- _Short task_
Copy the entries below word for word, starting at the line that contains "1456x831 pixels. How" and ending at the line that contains "click(516, 297)", with both of those lines included.

- _The data_

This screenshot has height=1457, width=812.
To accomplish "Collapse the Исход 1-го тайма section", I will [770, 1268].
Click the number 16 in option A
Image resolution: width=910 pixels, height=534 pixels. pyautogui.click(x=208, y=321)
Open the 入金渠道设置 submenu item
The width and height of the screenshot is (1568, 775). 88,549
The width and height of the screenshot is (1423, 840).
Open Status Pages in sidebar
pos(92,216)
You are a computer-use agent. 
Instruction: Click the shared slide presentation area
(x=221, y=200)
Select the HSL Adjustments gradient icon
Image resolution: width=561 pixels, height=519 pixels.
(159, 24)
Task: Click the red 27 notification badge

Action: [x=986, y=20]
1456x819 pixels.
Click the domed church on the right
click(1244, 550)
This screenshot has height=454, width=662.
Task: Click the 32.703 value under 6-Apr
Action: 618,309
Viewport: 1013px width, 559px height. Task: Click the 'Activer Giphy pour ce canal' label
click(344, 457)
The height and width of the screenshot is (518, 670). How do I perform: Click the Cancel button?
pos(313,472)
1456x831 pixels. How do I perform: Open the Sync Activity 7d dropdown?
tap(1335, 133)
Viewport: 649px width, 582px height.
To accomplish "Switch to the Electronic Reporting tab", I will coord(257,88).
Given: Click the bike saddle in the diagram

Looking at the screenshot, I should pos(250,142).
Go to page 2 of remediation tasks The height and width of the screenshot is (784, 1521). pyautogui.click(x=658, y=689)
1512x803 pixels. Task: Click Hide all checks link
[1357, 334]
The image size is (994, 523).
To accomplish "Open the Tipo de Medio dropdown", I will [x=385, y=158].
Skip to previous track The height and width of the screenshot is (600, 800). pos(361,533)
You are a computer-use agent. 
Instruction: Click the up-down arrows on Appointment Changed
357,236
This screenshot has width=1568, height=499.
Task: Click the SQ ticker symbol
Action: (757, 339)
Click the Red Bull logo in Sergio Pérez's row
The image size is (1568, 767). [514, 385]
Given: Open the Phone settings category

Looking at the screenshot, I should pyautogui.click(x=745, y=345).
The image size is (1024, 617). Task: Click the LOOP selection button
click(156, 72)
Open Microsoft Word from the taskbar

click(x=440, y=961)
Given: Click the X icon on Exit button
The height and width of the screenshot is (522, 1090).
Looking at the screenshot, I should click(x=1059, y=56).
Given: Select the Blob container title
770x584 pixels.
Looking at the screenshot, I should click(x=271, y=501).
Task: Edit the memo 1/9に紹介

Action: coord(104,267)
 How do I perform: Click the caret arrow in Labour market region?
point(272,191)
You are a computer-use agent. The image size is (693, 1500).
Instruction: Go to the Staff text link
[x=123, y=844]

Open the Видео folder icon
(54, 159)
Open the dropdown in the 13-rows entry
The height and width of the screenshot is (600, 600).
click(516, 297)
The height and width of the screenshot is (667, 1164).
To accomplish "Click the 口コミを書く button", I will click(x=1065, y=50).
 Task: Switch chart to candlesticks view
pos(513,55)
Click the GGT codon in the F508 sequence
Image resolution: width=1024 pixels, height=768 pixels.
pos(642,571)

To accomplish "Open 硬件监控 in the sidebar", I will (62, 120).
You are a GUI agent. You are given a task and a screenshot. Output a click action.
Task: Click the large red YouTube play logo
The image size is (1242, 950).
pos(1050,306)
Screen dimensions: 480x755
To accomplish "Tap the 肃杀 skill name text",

- _The reply_
1456x831 pixels. How do I perform: Open the Sync Activity 7d dropdown?
tap(1335, 133)
Viewport: 649px width, 582px height.
To accomplish "Switch to the Electronic Reporting tab", I will coord(257,88).
Given: Click the bike saddle in the diagram

Looking at the screenshot, I should pos(250,142).
Go to page 2 of remediation tasks The height and width of the screenshot is (784, 1521). pyautogui.click(x=658, y=689)
1512x803 pixels. Task: Click Hide all checks link
[1357, 334]
The image size is (994, 523).
To accomplish "Open the Tipo de Medio dropdown", I will [x=385, y=158].
Skip to previous track The height and width of the screenshot is (600, 800). pos(361,533)
You are a computer-use agent. 
Instruction: Click the up-down arrows on Appointment Changed
357,236
This screenshot has width=1568, height=499.
Task: Click the SQ ticker symbol
Action: (757, 339)
Click the Red Bull logo in Sergio Pérez's row
The image size is (1568, 767). [514, 385]
Given: Open the Phone settings category

Looking at the screenshot, I should pyautogui.click(x=745, y=345).
The image size is (1024, 617). Task: Click the LOOP selection button
click(156, 72)
Open Microsoft Word from the taskbar

click(x=440, y=961)
Given: Click the X icon on Exit button
The height and width of the screenshot is (522, 1090).
Looking at the screenshot, I should click(x=1059, y=56).
Given: Select the Blob container title
770x584 pixels.
Looking at the screenshot, I should click(x=271, y=501).
Task: Edit the memo 1/9に紹介

Action: coord(104,267)
 How do I perform: Click the caret arrow in Labour market region?
point(272,191)
You are a computer-use agent. The image size is (693, 1500).
Instruction: Go to the Staff text link
[x=123, y=844]

Open the Видео folder icon
(54, 159)
Open the dropdown in the 13-rows entry
The height and width of the screenshot is (600, 600).
click(516, 297)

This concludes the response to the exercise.